§ **Provided material**
[start]

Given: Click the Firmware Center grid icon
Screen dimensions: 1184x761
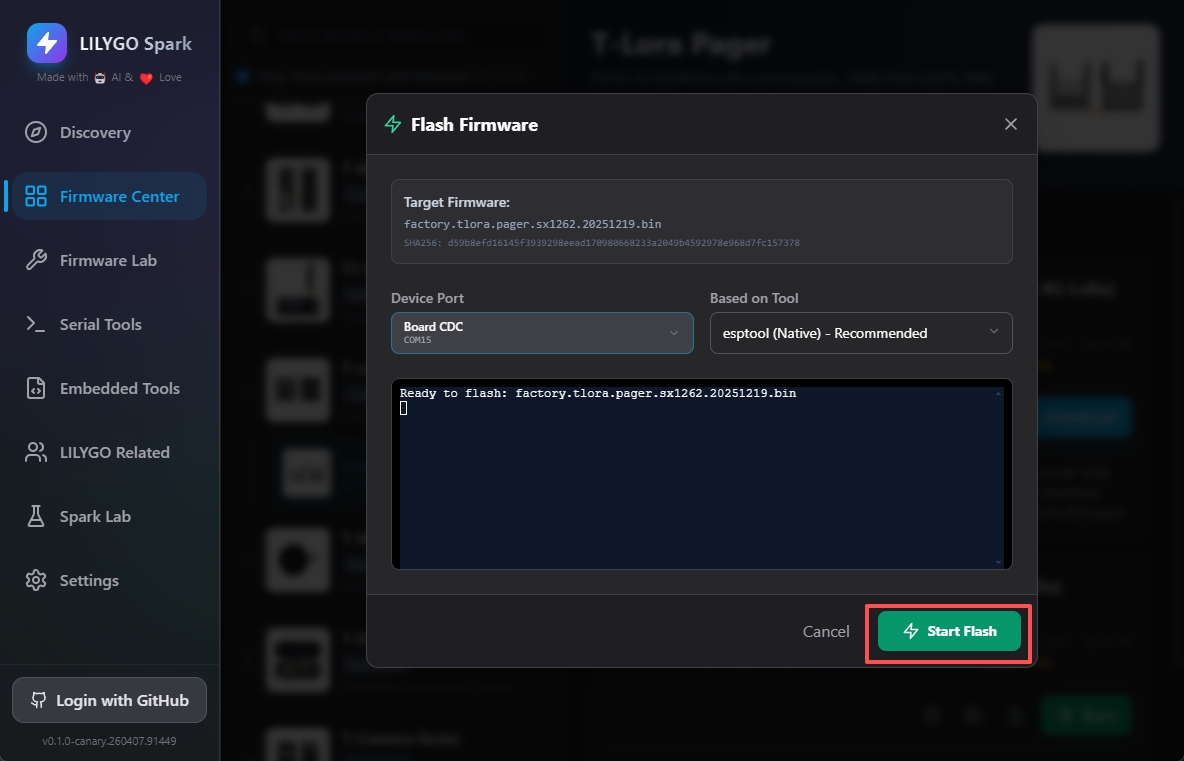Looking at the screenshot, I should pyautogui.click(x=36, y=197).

[end]
[start]

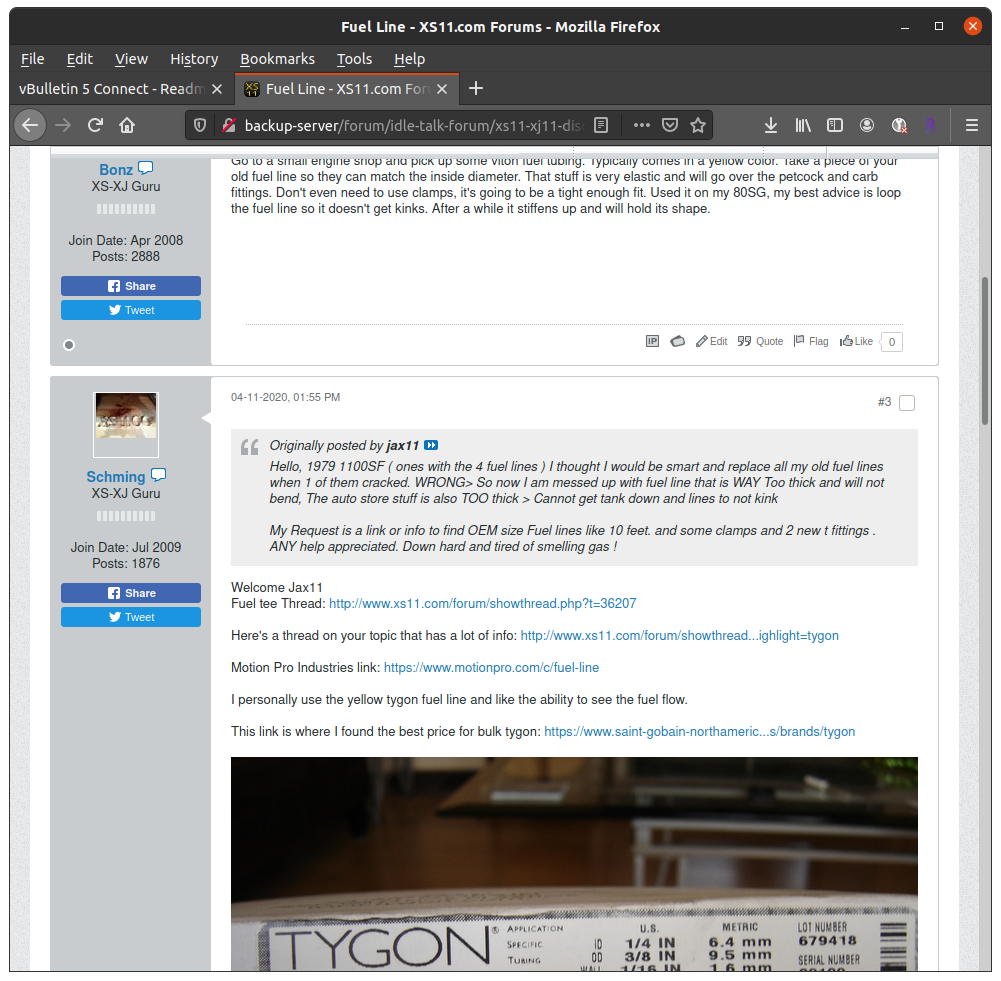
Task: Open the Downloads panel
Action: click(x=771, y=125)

[end]
[start]

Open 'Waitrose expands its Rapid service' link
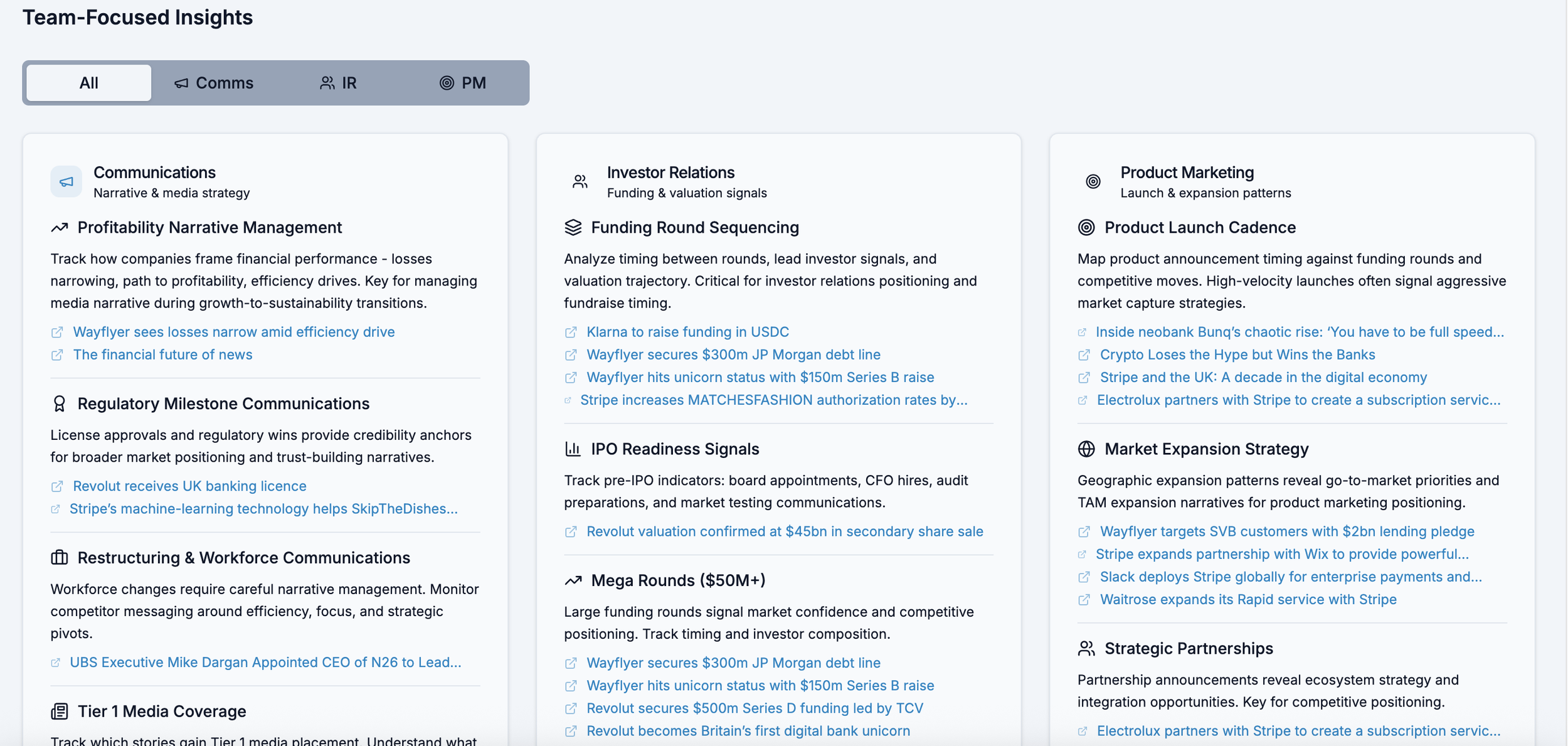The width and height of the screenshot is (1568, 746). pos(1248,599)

[end]

Write out, word for word, the part that opens with the line containing "Given: Click the Firmware Center grid icon" and closes with the line containing "Looking at the". Leave the picture out of your answer.

Given: Click the Firmware Center grid icon
Screen dimensions: 1184x761
Looking at the screenshot, I should pyautogui.click(x=36, y=197).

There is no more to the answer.